Hazardous Material Localisation and Person Tracking
A security assistance system by data fusion of person tracks and additional (chemical) sensor attributes.
Prof. Dr. P. Kaul, Dipl.-Chem (FH) C. Becher, FH Bonn-Rhein-Sieg
Dr. Wolfgang Koch, Dr. Frank Lorenz, Dipl. Math. Konstatin Safenreiter, Dr. Monika Wieneke, Forschungsgesellschaft für Angewandte Naturwissenschaften
Prof. Sigfrid Waldvogel, Universität Bonn
Dr. Christian Michelonie, University of Udine
Asymmetric threats require a powerful surveillance technology which helps to preserve public security. New technology developments concentrate on the integration of different sensor types (video, tracking sensors, CBNRE sensors) in order to get a better and comprehensive understanding of potential threats in a defined area e.g. an area controlled by security personnel. Multidatafusion can e.g. be used to combine kinematic data of objects (where, when) with additional attribute information (what) of this object in order to identify that single object carrying the attributes. Obviously a big interest is to obtain information about a "suspicious chemical signature" which might originate from toxic, explosive or other illicit chemicals.
Such a security assistance system based on multisensor data fusion has successfully been demonstrated in an EU project HAMLeT (PASR-2006). One aim of HAMLeT was the data fusion of person tracking data (originating from laser scanner) with additional attribute information in order to identify threats coming from hazardous materials (originating from chemical gas sensors).
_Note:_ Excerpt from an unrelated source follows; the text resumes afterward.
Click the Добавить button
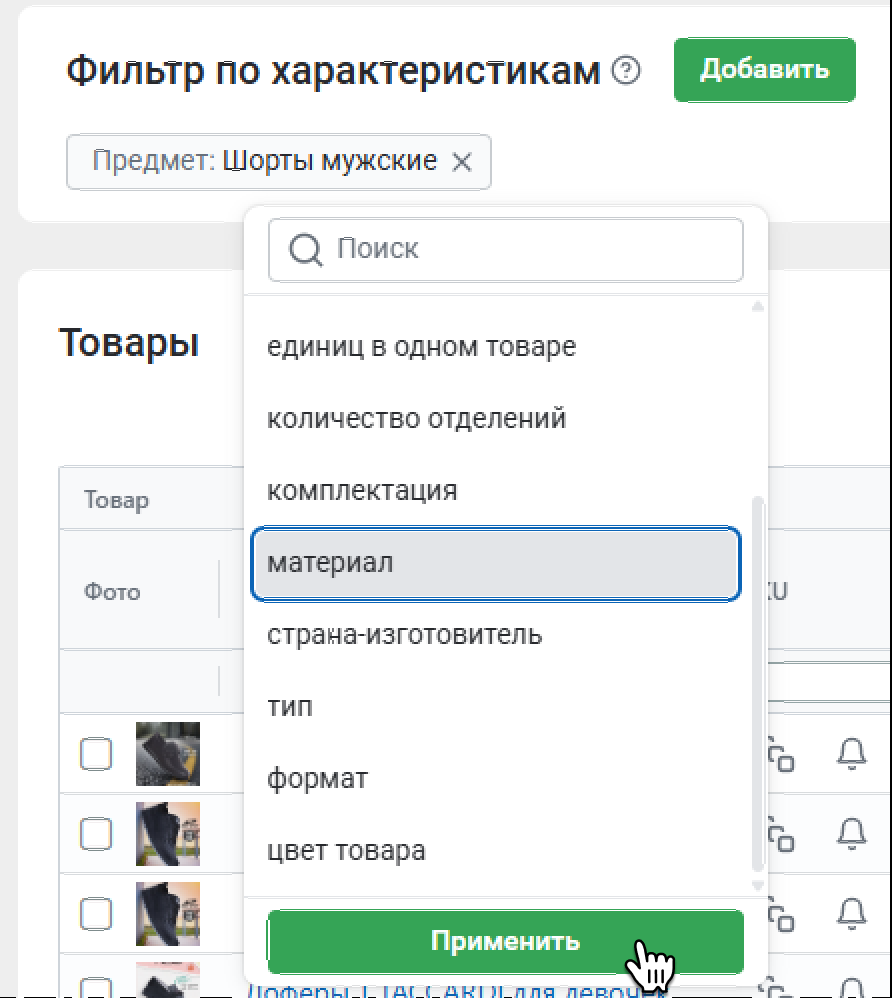 point(764,70)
In the HAMLeT data fusion project several chemical sensors for hydrocarbons like fuels, alcohols or solvents were used. Sensitive devices for the detection of these analytes are e.g. metal oxide sensors. The surface resistance of a thin film of metal oxide particles is dependent on the amount of the analyte in ambient air.
The data fusion aspect combines a track of one or more persons with its or their sensor response. The sensor response yields mainly two parameters which help two identify the person carrying the hazardous material. One is the signal strengths the other is the time delay which are both dependent from the distance between the person and the sensor system. Analyte diffusion, convection and transportation by a ventilation air stream reduce the gas concentration and influence both parameters.
The detection of explosives or explosive related compounds (ERC) is a very challenging task because most explosives have a very low vapour pressure and do not evaporate enough analyte molecules into air. An exception is TATP (Triacetonetriperoxide) which is known as a "homemade explosive" often used by terrorists and which has a relative high vapour pressure. For this analyte a special multi sensor quartz microbalance sensors system was developed by the HAMLeT partner University of Bonn and tested within the HAMLeT project. Sensor systems based on QMB with chemically modified surfaces are a powerful method to detect trace amounts up to 3 ppm of TATP and other hazardous and volatile analytes. With a sensor array the TATP can be unequivocally identified in a few seconds.
In the HAMLeT concept a moving object (person) carrying an analyte source has to be detected in an open environment. Using a blower system in a defined gangway reduces the dilution of the analyte's source concentration (which itself is dependent from the source evaporation rate) on its way to the detector and increases the detection speed. Nevertheless, the sensing system must be able to detect airborne TATP concentrations in the ppb range or less within two seconds. Up to now no technology for airborne ERC detection is sufficient for the HAMLeT concept and intensive research on detector systems is absolutely necessary to meet the demands of a fast and sensitive chemical multisensorsystem with stand off properties.